→ **What this task involves**: Tell how many lines in the records contain the word "field"; the number alone is the answer.

→ **Data for analysis**:
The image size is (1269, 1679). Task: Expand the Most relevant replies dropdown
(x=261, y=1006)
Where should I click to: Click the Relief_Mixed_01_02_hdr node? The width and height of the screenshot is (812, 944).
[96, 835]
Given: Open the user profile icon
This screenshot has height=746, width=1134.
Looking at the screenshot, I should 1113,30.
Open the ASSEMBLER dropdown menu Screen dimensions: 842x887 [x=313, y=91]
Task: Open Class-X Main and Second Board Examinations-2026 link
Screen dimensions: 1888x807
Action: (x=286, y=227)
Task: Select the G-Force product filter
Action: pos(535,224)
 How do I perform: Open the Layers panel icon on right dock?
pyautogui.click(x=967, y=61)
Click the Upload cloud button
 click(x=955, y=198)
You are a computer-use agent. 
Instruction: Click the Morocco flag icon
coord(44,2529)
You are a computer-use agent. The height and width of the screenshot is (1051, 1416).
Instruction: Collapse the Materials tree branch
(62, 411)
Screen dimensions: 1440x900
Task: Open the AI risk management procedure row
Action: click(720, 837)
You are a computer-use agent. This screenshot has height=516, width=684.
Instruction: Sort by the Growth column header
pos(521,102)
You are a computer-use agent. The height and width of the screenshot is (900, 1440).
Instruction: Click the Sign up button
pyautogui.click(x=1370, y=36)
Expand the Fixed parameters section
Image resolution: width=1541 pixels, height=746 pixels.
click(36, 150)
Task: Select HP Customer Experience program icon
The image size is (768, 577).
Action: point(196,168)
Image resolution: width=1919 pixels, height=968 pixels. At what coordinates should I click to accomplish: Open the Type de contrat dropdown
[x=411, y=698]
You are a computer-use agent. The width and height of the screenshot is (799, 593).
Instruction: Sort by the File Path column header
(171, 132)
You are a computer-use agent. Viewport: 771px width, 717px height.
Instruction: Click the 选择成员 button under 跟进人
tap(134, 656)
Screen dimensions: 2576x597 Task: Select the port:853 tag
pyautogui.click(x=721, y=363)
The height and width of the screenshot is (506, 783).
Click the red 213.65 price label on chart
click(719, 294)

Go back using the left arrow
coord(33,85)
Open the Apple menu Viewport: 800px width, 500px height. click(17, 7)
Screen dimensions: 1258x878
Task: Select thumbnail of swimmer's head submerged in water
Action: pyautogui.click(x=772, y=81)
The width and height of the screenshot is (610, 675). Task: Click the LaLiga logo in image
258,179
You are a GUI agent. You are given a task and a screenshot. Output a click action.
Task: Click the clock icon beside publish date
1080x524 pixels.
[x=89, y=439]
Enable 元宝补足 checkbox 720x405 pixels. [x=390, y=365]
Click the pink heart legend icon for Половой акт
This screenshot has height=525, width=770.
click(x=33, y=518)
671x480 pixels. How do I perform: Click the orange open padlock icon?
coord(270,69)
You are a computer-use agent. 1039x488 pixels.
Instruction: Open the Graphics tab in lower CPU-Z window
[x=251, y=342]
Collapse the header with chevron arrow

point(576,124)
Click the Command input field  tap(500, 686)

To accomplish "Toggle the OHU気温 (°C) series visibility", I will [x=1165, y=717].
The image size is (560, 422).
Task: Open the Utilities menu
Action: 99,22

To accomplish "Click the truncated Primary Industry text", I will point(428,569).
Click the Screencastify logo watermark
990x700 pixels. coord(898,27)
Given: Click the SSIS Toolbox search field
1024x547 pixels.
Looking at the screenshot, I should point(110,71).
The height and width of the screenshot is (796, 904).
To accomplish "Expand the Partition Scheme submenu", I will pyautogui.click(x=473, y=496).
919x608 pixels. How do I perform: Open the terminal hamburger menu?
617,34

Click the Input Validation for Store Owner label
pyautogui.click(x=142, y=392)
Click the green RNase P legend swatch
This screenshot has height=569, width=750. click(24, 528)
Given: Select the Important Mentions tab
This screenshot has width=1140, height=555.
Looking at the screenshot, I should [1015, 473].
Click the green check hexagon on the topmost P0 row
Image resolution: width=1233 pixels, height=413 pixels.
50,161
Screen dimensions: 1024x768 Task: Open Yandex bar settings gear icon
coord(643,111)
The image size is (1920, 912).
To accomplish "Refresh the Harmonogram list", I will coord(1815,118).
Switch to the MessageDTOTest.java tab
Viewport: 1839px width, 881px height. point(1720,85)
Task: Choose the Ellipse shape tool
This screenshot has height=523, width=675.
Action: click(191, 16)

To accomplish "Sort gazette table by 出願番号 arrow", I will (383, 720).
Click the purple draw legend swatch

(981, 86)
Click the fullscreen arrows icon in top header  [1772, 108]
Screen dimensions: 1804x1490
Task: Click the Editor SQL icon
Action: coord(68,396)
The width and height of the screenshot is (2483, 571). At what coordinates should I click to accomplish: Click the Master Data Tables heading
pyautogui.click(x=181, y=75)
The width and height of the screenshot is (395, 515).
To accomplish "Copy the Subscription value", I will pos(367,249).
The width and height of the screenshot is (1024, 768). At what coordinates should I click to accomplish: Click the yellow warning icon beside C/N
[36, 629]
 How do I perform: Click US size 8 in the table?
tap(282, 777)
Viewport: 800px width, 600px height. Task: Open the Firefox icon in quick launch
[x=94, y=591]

→ **Answer space**: 2